Reproduce the records below without any change, from their first line through the line containing "Open the Content", including that line.

↓↓↓

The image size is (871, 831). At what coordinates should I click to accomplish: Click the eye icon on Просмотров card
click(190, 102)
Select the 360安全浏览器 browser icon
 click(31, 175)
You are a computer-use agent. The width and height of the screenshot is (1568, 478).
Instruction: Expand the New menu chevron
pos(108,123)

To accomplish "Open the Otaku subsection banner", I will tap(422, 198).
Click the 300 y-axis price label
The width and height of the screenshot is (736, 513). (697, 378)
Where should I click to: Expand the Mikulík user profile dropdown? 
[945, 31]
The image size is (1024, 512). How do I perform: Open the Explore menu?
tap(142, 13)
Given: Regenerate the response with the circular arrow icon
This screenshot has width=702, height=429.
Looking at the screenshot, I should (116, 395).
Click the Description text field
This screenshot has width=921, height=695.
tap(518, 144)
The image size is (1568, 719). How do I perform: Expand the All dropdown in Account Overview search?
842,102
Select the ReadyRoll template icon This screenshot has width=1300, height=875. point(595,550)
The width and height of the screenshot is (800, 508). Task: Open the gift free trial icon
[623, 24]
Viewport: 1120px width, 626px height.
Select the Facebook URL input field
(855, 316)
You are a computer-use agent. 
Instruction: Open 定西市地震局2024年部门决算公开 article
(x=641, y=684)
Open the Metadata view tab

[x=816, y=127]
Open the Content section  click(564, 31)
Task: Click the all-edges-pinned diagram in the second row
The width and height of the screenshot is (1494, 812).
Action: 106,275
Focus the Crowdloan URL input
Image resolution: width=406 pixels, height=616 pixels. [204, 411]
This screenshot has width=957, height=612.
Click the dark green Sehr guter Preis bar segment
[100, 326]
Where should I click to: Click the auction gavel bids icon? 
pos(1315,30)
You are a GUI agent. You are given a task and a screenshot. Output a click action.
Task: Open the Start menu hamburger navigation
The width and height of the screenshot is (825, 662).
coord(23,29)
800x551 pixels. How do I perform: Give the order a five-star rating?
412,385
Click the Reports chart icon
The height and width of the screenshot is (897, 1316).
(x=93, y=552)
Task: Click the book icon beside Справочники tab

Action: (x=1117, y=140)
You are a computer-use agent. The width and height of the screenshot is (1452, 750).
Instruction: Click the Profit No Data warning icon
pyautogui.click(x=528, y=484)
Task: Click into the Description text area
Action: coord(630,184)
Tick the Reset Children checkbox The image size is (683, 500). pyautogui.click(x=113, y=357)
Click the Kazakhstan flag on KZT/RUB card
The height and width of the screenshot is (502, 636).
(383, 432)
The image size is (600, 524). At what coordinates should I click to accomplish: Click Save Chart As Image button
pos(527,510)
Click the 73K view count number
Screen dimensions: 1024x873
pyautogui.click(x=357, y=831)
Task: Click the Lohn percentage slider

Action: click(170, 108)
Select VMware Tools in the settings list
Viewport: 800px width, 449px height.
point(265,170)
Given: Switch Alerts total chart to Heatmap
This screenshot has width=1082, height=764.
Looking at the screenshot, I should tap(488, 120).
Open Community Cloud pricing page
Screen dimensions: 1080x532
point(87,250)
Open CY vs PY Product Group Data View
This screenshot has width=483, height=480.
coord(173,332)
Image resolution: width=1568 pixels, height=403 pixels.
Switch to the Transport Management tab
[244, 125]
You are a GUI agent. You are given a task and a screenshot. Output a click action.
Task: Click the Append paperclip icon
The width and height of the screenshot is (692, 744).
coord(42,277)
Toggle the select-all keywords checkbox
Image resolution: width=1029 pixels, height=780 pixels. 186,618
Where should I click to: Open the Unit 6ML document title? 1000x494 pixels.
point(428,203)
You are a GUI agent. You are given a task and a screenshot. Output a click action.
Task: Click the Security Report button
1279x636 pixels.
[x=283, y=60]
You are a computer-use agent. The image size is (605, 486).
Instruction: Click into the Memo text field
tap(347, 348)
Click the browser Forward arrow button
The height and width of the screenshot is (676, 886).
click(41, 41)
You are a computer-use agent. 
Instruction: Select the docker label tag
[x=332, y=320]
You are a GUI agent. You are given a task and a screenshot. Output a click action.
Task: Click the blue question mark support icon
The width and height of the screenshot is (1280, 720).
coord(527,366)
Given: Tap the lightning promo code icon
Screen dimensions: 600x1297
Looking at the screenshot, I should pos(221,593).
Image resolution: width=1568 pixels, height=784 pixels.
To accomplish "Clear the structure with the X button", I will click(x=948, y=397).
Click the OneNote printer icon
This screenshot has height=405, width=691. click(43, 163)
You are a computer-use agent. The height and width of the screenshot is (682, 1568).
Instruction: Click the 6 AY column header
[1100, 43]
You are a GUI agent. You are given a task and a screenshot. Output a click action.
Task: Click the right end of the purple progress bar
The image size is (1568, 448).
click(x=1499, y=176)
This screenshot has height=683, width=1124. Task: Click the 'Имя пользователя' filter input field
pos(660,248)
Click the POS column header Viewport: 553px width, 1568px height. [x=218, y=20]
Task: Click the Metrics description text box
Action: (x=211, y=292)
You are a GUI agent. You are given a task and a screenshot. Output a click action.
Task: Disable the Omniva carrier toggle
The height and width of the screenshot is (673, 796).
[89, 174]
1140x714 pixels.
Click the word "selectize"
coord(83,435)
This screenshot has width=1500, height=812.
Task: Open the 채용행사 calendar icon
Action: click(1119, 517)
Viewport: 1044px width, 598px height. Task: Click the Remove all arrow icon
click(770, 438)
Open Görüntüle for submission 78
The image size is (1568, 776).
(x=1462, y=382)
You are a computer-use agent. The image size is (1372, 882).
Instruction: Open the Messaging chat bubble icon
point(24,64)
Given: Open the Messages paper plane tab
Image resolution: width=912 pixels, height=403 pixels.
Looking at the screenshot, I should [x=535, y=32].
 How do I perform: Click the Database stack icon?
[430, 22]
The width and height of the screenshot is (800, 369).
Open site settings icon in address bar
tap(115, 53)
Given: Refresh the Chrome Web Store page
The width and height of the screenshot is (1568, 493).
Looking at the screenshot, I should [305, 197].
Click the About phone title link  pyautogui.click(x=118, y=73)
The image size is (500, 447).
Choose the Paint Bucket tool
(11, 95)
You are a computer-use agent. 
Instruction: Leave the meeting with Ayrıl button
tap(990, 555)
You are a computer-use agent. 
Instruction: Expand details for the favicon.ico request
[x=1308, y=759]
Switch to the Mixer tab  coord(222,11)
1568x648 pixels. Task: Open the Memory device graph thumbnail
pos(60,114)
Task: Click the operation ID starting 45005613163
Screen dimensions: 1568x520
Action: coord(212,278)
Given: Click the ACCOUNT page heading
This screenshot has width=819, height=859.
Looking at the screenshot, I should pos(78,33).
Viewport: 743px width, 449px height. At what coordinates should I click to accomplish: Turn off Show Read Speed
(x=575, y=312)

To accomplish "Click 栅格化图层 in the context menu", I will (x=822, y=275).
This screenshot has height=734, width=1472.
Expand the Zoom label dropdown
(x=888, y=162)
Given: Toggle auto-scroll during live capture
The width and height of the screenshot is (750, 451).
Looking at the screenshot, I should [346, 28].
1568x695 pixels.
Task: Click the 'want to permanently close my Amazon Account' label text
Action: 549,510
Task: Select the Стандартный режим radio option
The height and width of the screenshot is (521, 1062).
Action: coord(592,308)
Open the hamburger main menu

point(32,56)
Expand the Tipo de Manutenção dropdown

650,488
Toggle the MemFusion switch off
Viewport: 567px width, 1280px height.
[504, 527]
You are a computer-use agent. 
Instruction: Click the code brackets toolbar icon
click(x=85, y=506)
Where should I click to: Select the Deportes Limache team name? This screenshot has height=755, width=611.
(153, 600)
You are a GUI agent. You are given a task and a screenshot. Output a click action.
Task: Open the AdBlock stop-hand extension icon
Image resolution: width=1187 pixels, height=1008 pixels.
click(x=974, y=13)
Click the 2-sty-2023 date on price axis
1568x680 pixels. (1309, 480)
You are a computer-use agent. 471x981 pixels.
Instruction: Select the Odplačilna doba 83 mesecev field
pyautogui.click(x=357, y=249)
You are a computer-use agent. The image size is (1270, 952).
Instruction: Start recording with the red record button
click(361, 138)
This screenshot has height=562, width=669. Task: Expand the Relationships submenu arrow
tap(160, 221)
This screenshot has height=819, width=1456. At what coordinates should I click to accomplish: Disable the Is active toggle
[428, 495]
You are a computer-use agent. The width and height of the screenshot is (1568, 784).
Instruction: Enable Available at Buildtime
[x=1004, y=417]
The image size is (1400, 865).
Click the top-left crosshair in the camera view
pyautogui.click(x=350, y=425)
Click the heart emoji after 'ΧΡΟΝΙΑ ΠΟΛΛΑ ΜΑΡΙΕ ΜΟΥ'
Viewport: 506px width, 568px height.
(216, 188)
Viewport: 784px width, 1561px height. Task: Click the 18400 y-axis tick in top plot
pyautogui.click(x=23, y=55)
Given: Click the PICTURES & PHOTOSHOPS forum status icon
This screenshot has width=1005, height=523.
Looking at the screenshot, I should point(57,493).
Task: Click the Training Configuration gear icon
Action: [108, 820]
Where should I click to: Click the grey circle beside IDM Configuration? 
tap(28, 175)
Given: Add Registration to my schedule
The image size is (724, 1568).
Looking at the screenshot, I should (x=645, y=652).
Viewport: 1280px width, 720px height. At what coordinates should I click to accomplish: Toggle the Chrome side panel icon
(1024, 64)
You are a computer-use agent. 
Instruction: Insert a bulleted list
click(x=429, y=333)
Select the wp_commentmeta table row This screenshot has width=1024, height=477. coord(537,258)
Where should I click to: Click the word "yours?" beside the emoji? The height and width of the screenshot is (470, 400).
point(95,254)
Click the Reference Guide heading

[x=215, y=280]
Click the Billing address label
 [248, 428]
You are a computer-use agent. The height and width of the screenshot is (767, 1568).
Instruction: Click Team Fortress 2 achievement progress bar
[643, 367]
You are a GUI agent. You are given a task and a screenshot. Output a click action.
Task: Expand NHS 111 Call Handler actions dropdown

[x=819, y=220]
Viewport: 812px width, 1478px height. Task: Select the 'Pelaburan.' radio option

↑↑↑

» Finished answer:
The image size is (871, 831). At what coordinates should I click to accomplish: Click the eye icon on Просмотров card
click(190, 102)
Select the 360安全浏览器 browser icon
 click(31, 175)
You are a computer-use agent. The width and height of the screenshot is (1568, 478).
Instruction: Expand the New menu chevron
pos(108,123)

To accomplish "Open the Otaku subsection banner", I will tap(422, 198).
Click the 300 y-axis price label
The width and height of the screenshot is (736, 513). (697, 378)
Where should I click to: Expand the Mikulík user profile dropdown? 
[945, 31]
The image size is (1024, 512). How do I perform: Open the Explore menu?
tap(142, 13)
Given: Regenerate the response with the circular arrow icon
This screenshot has width=702, height=429.
Looking at the screenshot, I should (116, 395).
Click the Description text field
This screenshot has width=921, height=695.
tap(518, 144)
The image size is (1568, 719). How do I perform: Expand the All dropdown in Account Overview search?
842,102
Select the ReadyRoll template icon This screenshot has width=1300, height=875. point(595,550)
The width and height of the screenshot is (800, 508). Task: Open the gift free trial icon
[623, 24]
Viewport: 1120px width, 626px height.
Select the Facebook URL input field
(855, 316)
You are a computer-use agent. 
Instruction: Open 定西市地震局2024年部门决算公开 article
(x=641, y=684)
Open the Metadata view tab

[x=816, y=127]
Open the Content section  click(564, 31)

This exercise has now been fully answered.